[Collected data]
_____

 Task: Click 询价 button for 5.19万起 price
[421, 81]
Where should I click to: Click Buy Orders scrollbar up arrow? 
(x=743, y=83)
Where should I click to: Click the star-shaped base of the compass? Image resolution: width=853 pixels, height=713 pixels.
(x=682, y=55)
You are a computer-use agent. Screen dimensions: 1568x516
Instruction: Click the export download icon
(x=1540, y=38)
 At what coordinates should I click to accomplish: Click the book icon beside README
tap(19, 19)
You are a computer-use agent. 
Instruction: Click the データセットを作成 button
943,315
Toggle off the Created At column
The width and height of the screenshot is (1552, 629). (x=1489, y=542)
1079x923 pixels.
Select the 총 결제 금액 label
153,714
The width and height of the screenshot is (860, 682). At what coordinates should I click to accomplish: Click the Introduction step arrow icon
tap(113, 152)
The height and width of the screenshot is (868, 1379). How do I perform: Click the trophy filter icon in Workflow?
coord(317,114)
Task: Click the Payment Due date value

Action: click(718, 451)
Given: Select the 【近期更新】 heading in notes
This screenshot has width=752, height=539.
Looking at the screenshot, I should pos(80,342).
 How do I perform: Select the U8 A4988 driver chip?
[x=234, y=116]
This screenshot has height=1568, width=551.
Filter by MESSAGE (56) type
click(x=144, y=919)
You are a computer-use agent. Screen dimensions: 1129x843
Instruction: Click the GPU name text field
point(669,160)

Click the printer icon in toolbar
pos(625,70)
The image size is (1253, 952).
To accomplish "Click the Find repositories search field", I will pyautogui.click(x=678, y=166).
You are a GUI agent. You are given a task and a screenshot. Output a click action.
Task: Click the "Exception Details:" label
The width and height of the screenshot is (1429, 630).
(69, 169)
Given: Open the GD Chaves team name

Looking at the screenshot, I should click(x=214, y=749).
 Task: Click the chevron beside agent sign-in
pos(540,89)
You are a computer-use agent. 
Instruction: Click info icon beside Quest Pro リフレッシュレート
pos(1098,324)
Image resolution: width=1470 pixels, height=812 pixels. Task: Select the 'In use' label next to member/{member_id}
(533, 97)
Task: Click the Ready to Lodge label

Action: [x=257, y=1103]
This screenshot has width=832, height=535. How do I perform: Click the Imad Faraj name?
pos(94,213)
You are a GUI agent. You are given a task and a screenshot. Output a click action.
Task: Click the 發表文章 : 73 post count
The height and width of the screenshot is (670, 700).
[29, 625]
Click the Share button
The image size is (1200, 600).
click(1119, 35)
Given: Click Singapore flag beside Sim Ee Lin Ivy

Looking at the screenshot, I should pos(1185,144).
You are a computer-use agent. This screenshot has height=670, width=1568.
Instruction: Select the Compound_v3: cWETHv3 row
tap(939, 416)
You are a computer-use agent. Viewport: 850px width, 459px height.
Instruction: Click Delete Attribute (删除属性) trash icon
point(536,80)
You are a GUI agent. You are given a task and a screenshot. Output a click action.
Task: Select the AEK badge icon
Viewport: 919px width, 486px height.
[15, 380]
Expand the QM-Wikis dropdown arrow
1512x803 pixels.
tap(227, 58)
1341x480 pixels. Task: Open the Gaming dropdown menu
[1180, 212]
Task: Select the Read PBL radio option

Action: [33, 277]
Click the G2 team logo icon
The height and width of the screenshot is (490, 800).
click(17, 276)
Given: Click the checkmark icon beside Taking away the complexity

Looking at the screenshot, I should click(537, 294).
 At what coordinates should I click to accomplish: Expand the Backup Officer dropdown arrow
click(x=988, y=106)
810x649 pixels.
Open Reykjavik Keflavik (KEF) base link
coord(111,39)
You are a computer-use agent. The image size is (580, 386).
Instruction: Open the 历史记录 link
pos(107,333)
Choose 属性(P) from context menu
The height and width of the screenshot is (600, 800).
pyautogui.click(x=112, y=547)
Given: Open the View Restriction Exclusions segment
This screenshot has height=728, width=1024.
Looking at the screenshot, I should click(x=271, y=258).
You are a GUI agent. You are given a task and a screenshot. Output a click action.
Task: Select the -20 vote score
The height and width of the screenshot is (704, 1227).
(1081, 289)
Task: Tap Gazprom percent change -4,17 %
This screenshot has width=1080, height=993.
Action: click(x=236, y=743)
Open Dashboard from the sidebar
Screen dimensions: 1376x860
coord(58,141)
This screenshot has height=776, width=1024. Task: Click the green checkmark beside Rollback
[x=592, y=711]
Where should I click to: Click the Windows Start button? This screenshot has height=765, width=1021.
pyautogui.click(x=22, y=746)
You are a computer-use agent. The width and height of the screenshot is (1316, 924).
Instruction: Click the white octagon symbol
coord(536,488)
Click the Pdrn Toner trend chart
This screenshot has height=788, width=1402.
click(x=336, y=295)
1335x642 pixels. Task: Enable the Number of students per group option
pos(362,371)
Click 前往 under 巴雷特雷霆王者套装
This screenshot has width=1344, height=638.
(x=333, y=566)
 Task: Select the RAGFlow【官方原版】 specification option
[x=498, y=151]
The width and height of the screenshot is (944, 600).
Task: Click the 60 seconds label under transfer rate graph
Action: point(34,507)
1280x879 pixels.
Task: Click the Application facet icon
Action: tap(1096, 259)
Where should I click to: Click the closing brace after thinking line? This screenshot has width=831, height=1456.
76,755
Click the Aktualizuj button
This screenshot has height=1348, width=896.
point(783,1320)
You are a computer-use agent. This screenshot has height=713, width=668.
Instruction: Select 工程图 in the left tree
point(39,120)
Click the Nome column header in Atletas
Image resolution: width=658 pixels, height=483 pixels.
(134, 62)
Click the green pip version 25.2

_____

== WORK REQUEST ==
Output the records above exactly as written.

== EXERCISE SOLUTION ==
 Task: Click 询价 button for 5.19万起 price
[421, 81]
Where should I click to: Click Buy Orders scrollbar up arrow? 
(x=743, y=83)
Where should I click to: Click the star-shaped base of the compass? Image resolution: width=853 pixels, height=713 pixels.
(x=682, y=55)
You are a computer-use agent. Screen dimensions: 1568x516
Instruction: Click the export download icon
(x=1540, y=38)
 At what coordinates should I click to accomplish: Click the book icon beside README
tap(19, 19)
You are a computer-use agent. 
Instruction: Click the データセットを作成 button
943,315
Toggle off the Created At column
The width and height of the screenshot is (1552, 629). (x=1489, y=542)
1079x923 pixels.
Select the 총 결제 금액 label
153,714
The width and height of the screenshot is (860, 682). At what coordinates should I click to accomplish: Click the Introduction step arrow icon
tap(113, 152)
The height and width of the screenshot is (868, 1379). How do I perform: Click the trophy filter icon in Workflow?
coord(317,114)
Task: Click the Payment Due date value

Action: click(718, 451)
Given: Select the 【近期更新】 heading in notes
This screenshot has width=752, height=539.
Looking at the screenshot, I should pos(80,342).
 How do I perform: Select the U8 A4988 driver chip?
[x=234, y=116]
This screenshot has height=1568, width=551.
Filter by MESSAGE (56) type
click(x=144, y=919)
You are a computer-use agent. Screen dimensions: 1129x843
Instruction: Click the GPU name text field
point(669,160)

Click the printer icon in toolbar
pos(625,70)
The image size is (1253, 952).
To accomplish "Click the Find repositories search field", I will pyautogui.click(x=678, y=166).
You are a GUI agent. You are given a task and a screenshot. Output a click action.
Task: Click the "Exception Details:" label
The width and height of the screenshot is (1429, 630).
(69, 169)
Given: Open the GD Chaves team name

Looking at the screenshot, I should click(x=214, y=749).
 Task: Click the chevron beside agent sign-in
pos(540,89)
You are a computer-use agent. 
Instruction: Click info icon beside Quest Pro リフレッシュレート
pos(1098,324)
Image resolution: width=1470 pixels, height=812 pixels. Task: Select the 'In use' label next to member/{member_id}
(533, 97)
Task: Click the Ready to Lodge label

Action: [x=257, y=1103]
This screenshot has width=832, height=535. How do I perform: Click the Imad Faraj name?
pos(94,213)
You are a GUI agent. You are given a task and a screenshot. Output a click action.
Task: Click the 發表文章 : 73 post count
The height and width of the screenshot is (670, 700).
[29, 625]
Click the Share button
The image size is (1200, 600).
click(1119, 35)
Given: Click Singapore flag beside Sim Ee Lin Ivy

Looking at the screenshot, I should pos(1185,144).
You are a computer-use agent. This screenshot has height=670, width=1568.
Instruction: Select the Compound_v3: cWETHv3 row
tap(939, 416)
You are a computer-use agent. Viewport: 850px width, 459px height.
Instruction: Click Delete Attribute (删除属性) trash icon
point(536,80)
You are a GUI agent. You are given a task and a screenshot. Output a click action.
Task: Select the AEK badge icon
Viewport: 919px width, 486px height.
[15, 380]
Expand the QM-Wikis dropdown arrow
1512x803 pixels.
tap(227, 58)
1341x480 pixels. Task: Open the Gaming dropdown menu
[1180, 212]
Task: Select the Read PBL radio option

Action: [33, 277]
Click the G2 team logo icon
The height and width of the screenshot is (490, 800).
click(17, 276)
Given: Click the checkmark icon beside Taking away the complexity

Looking at the screenshot, I should click(537, 294).
 At what coordinates should I click to accomplish: Expand the Backup Officer dropdown arrow
click(x=988, y=106)
810x649 pixels.
Open Reykjavik Keflavik (KEF) base link
coord(111,39)
You are a computer-use agent. The image size is (580, 386).
Instruction: Open the 历史记录 link
pos(107,333)
Choose 属性(P) from context menu
The height and width of the screenshot is (600, 800).
pyautogui.click(x=112, y=547)
Given: Open the View Restriction Exclusions segment
This screenshot has height=728, width=1024.
Looking at the screenshot, I should click(x=271, y=258).
You are a GUI agent. You are given a task and a screenshot. Output a click action.
Task: Select the -20 vote score
The height and width of the screenshot is (704, 1227).
(1081, 289)
Task: Tap Gazprom percent change -4,17 %
This screenshot has width=1080, height=993.
Action: click(x=236, y=743)
Open Dashboard from the sidebar
Screen dimensions: 1376x860
coord(58,141)
This screenshot has height=776, width=1024. Task: Click the green checkmark beside Rollback
[x=592, y=711]
Where should I click to: Click the Windows Start button? This screenshot has height=765, width=1021.
pyautogui.click(x=22, y=746)
You are a computer-use agent. The width and height of the screenshot is (1316, 924).
Instruction: Click the white octagon symbol
coord(536,488)
Click the Pdrn Toner trend chart
This screenshot has height=788, width=1402.
click(x=336, y=295)
1335x642 pixels. Task: Enable the Number of students per group option
pos(362,371)
Click 前往 under 巴雷特雷霆王者套装
This screenshot has width=1344, height=638.
(x=333, y=566)
 Task: Select the RAGFlow【官方原版】 specification option
[x=498, y=151]
The width and height of the screenshot is (944, 600).
Task: Click the 60 seconds label under transfer rate graph
Action: point(34,507)
1280x879 pixels.
Task: Click the Application facet icon
Action: tap(1096, 259)
Where should I click to: Click the closing brace after thinking line? This screenshot has width=831, height=1456.
76,755
Click the Aktualizuj button
This screenshot has height=1348, width=896.
point(783,1320)
You are a computer-use agent. This screenshot has height=713, width=668.
Instruction: Select 工程图 in the left tree
point(39,120)
Click the Nome column header in Atletas
Image resolution: width=658 pixels, height=483 pixels.
(134, 62)
Click the green pip version 25.2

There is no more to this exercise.